> _LISTED RECORDS_:
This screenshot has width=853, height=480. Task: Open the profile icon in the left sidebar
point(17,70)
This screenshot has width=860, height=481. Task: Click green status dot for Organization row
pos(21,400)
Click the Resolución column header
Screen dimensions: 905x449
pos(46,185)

> _REQUIRED TASK_: Output as a numbered list, skipping any blank lines, the lines of the records that run from the one containing "This screenshot has width=860, height=481." through the end of the records, both ends included.

> _EXERCISE RESPONSE_:
1. This screenshot has width=860, height=481. Task: Click green status dot for Organization row
2. pos(21,400)
3. Click the Resolución column header
4. Screen dimensions: 905x449
5. pos(46,185)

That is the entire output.